• **DESCRIPTION OF THE TASK**
Of all the lines below, return only those starting with the line holding "Task: Click the Play button" and going on through the line holding "Task: Sort table", exactly as written.
--- AVAILABLE DATA ---
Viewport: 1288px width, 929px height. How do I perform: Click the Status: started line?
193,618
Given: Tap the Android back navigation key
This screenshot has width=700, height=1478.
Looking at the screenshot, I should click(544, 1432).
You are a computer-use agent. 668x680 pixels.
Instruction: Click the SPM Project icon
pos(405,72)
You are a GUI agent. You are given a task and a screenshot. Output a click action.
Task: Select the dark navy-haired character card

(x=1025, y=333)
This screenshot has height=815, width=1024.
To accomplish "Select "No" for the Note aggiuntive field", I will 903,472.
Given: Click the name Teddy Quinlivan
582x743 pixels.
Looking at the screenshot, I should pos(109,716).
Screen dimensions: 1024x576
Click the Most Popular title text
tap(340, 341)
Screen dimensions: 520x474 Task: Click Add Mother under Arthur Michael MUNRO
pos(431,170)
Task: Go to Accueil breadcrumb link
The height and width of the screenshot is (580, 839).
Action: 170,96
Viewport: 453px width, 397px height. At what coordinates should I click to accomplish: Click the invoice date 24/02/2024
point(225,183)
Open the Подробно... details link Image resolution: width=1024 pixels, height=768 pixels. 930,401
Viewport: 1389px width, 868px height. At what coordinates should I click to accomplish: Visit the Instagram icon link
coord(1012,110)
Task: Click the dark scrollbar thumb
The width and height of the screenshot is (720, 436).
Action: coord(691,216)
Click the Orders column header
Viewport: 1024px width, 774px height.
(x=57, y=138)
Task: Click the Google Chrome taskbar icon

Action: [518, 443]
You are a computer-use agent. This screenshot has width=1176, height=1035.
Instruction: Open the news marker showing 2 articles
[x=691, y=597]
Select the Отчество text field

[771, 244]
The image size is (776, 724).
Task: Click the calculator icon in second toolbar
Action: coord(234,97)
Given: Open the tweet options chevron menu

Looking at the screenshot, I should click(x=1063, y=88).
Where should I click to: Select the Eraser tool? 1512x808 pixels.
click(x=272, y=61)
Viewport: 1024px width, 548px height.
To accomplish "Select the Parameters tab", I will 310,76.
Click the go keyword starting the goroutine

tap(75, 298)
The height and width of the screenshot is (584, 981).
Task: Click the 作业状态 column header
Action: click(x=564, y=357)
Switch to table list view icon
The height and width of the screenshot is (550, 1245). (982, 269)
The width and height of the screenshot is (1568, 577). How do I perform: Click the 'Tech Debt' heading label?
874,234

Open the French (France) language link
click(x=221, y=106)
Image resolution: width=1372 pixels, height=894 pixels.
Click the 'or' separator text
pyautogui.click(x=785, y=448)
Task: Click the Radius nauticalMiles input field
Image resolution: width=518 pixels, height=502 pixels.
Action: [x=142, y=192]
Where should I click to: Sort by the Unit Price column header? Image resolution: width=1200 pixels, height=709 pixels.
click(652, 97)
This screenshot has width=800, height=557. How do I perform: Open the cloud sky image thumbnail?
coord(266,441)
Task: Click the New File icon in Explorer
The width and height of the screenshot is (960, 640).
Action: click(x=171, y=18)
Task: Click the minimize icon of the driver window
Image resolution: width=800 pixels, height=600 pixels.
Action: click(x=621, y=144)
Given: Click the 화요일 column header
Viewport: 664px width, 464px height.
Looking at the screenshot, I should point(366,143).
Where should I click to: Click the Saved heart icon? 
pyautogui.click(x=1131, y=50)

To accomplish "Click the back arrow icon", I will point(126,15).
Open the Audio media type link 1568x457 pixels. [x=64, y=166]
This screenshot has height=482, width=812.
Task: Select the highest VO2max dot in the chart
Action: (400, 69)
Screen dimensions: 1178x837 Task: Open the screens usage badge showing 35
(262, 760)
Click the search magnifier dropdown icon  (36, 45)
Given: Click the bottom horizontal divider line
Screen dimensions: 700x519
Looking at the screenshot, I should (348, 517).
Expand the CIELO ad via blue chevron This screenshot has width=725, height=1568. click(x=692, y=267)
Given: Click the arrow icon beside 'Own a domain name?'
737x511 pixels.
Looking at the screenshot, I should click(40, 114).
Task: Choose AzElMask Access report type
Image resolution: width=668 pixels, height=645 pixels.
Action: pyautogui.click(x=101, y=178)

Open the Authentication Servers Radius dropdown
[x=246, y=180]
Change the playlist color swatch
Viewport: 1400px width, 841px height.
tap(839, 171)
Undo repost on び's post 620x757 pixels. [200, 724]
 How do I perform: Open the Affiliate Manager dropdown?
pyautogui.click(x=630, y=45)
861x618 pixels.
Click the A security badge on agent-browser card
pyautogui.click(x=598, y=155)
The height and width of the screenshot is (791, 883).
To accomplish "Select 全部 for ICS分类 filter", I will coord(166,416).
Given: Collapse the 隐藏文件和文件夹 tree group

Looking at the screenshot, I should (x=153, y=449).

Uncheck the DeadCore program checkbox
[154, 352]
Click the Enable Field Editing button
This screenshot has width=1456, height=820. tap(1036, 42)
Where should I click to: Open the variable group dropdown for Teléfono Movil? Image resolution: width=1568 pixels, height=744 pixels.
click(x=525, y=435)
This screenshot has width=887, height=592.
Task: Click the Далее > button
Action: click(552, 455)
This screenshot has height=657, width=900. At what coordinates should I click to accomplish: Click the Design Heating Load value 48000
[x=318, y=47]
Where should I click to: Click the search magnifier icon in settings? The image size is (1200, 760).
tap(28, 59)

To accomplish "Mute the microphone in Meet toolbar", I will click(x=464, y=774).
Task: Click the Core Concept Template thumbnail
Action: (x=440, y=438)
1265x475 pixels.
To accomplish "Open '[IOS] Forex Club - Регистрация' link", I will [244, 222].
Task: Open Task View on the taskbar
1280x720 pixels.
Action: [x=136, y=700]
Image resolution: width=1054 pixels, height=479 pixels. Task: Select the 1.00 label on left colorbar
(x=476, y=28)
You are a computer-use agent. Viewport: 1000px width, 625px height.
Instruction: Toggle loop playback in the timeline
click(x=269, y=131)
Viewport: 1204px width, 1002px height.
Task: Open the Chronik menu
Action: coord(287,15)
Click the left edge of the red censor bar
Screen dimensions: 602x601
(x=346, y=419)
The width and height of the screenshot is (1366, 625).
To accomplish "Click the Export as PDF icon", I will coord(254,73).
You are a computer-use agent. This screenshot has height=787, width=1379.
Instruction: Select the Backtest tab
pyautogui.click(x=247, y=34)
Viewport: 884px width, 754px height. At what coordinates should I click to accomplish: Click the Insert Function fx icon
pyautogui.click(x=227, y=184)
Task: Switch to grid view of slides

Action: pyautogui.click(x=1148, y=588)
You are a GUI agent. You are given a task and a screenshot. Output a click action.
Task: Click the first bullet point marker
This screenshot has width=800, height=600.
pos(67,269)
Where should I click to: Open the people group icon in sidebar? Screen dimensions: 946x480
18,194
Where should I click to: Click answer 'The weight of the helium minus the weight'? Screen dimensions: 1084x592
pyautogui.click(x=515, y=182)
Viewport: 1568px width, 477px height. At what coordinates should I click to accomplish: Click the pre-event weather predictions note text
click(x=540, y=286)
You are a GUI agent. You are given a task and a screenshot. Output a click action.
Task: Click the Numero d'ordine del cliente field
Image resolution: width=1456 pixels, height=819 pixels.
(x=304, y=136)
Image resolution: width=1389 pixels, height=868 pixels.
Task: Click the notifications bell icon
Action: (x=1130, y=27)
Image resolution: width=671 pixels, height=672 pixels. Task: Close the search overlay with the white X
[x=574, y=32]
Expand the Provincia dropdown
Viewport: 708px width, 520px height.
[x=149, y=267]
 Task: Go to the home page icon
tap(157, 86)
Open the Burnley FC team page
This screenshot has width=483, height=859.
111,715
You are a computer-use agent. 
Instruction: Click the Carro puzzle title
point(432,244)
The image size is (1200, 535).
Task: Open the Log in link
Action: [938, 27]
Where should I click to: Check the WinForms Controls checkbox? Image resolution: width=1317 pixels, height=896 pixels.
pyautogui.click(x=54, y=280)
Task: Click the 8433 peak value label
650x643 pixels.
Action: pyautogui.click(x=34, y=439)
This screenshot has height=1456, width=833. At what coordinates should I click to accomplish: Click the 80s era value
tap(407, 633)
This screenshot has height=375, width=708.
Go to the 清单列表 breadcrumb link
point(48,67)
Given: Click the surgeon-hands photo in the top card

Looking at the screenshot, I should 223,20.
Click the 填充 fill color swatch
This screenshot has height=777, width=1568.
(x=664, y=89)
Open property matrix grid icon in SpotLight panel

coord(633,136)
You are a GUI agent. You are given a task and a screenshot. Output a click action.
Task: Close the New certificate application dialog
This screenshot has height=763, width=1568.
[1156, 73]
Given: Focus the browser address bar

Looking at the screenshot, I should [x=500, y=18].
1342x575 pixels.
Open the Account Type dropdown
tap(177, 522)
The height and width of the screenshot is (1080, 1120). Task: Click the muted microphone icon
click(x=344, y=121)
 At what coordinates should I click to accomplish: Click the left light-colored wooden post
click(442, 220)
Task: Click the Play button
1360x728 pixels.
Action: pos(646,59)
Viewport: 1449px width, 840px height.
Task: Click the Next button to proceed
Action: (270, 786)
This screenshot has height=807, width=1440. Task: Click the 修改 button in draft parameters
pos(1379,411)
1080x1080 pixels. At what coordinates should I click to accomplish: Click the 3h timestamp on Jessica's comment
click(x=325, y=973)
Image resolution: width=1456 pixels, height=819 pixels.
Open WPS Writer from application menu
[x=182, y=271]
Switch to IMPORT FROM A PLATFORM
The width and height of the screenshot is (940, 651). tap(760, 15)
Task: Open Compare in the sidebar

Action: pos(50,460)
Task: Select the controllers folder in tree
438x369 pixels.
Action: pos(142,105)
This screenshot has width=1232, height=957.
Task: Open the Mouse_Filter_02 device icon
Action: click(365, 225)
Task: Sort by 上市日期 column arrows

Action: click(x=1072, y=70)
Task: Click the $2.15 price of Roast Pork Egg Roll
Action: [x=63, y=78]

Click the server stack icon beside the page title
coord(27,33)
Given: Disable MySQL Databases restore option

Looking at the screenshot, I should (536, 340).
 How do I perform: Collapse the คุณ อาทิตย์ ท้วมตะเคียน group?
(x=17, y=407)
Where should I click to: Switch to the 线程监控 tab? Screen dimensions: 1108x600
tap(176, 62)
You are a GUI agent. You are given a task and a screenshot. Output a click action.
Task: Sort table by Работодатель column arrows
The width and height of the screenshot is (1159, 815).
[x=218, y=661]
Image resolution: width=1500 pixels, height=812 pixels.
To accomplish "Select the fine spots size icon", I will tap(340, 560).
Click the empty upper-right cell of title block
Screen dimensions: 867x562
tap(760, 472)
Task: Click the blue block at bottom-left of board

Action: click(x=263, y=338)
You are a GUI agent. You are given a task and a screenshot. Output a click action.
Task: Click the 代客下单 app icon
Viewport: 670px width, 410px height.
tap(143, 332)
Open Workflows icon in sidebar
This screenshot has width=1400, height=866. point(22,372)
---
• **SOLUTION TO THE PROBLEM**
Task: Click the Play button
1360x728 pixels.
Action: pos(646,59)
Viewport: 1449px width, 840px height.
Task: Click the Next button to proceed
Action: (270, 786)
This screenshot has height=807, width=1440. Task: Click the 修改 button in draft parameters
pos(1379,411)
1080x1080 pixels. At what coordinates should I click to accomplish: Click the 3h timestamp on Jessica's comment
click(x=325, y=973)
Image resolution: width=1456 pixels, height=819 pixels.
Open WPS Writer from application menu
[x=182, y=271]
Switch to IMPORT FROM A PLATFORM
The width and height of the screenshot is (940, 651). tap(760, 15)
Task: Open Compare in the sidebar

Action: pos(50,460)
Task: Select the controllers folder in tree
438x369 pixels.
Action: pos(142,105)
This screenshot has width=1232, height=957.
Task: Open the Mouse_Filter_02 device icon
Action: click(365, 225)
Task: Sort by 上市日期 column arrows

Action: click(x=1072, y=70)
Task: Click the $2.15 price of Roast Pork Egg Roll
Action: [x=63, y=78]

Click the server stack icon beside the page title
coord(27,33)
Given: Disable MySQL Databases restore option

Looking at the screenshot, I should (536, 340).
 How do I perform: Collapse the คุณ อาทิตย์ ท้วมตะเคียน group?
(x=17, y=407)
Where should I click to: Switch to the 线程监控 tab? Screen dimensions: 1108x600
tap(176, 62)
You are a GUI agent. You are given a task and a screenshot. Output a click action.
Task: Sort table by Работодатель column arrows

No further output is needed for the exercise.